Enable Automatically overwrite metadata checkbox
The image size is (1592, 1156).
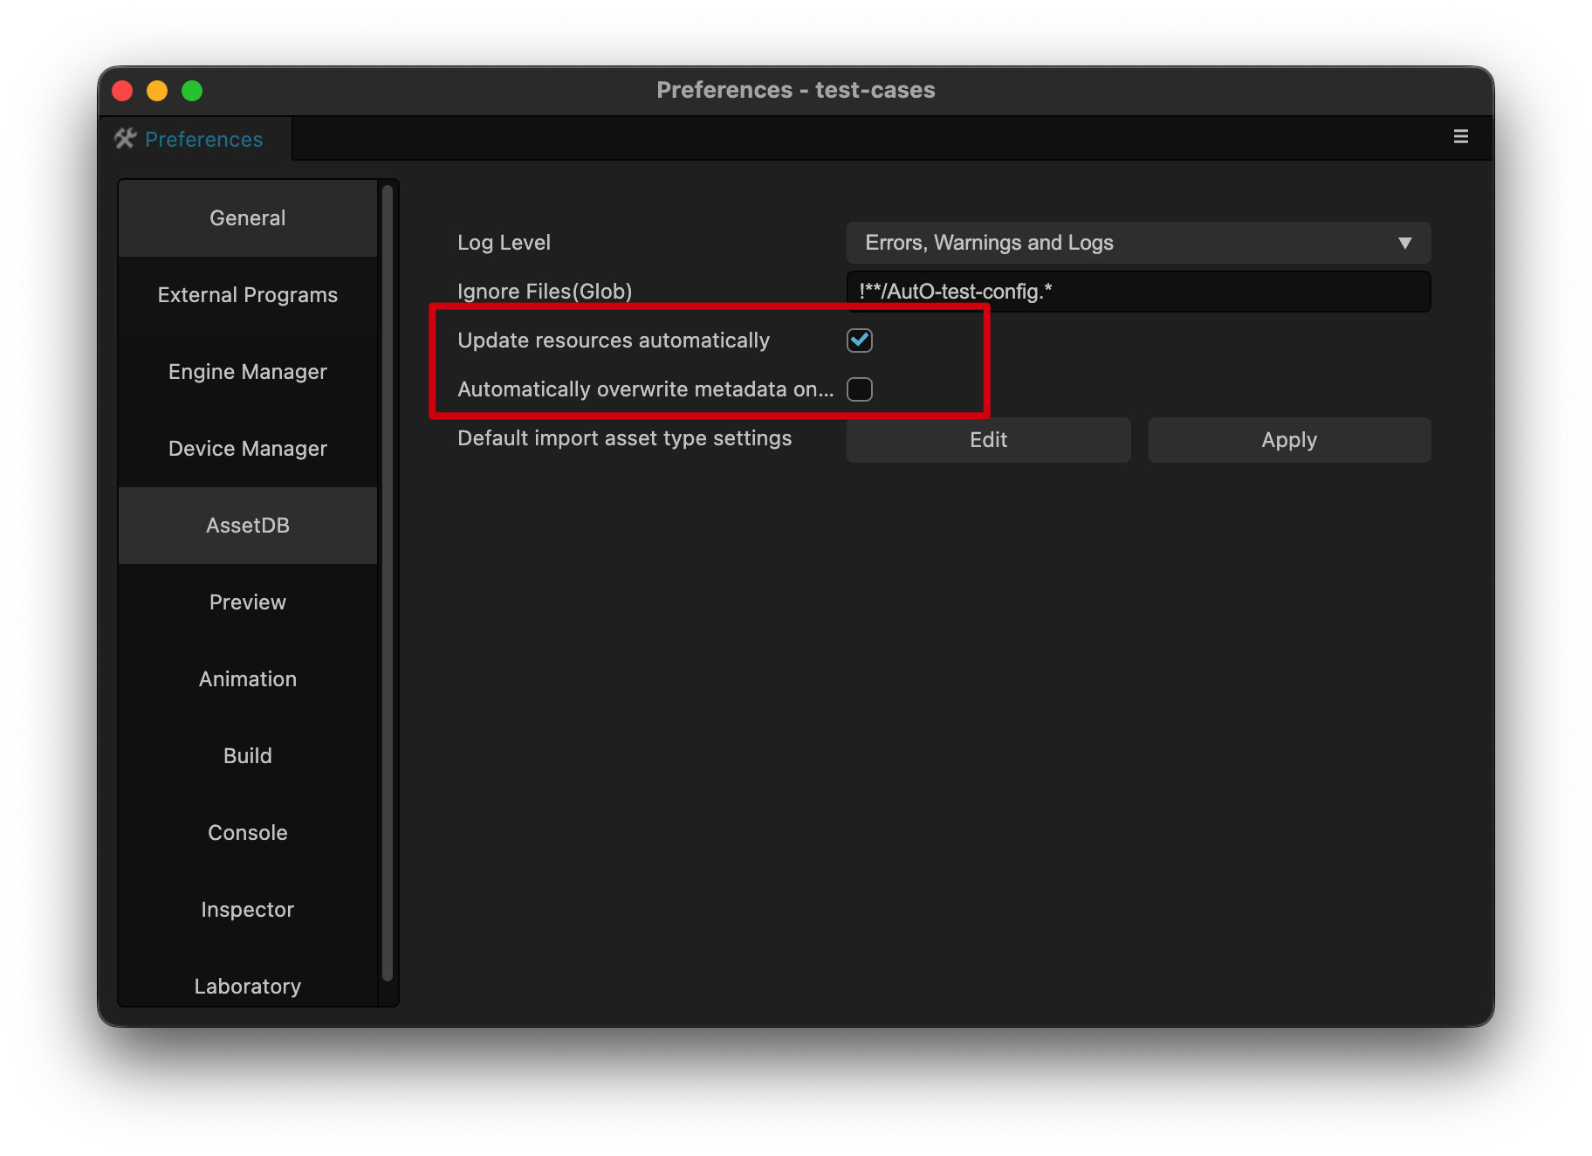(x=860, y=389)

==

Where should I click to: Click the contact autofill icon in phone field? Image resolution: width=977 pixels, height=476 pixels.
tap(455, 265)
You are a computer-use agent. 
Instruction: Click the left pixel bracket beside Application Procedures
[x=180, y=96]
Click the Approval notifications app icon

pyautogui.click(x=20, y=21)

* * *

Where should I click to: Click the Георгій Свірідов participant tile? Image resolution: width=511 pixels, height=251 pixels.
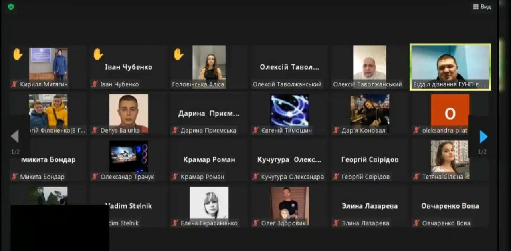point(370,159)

**EXERCISE AIM:**
Look above for the line holding "Where should I click to: Click the contact" and the line holding "You are a computer-use agent.". Retype both, and every line between them, word for word and nothing else.

**SOLUTION:**
Where should I click to: Click the contact autofill icon in phone field? Image resolution: width=977 pixels, height=476 pixels.
tap(455, 265)
You are a computer-use agent. 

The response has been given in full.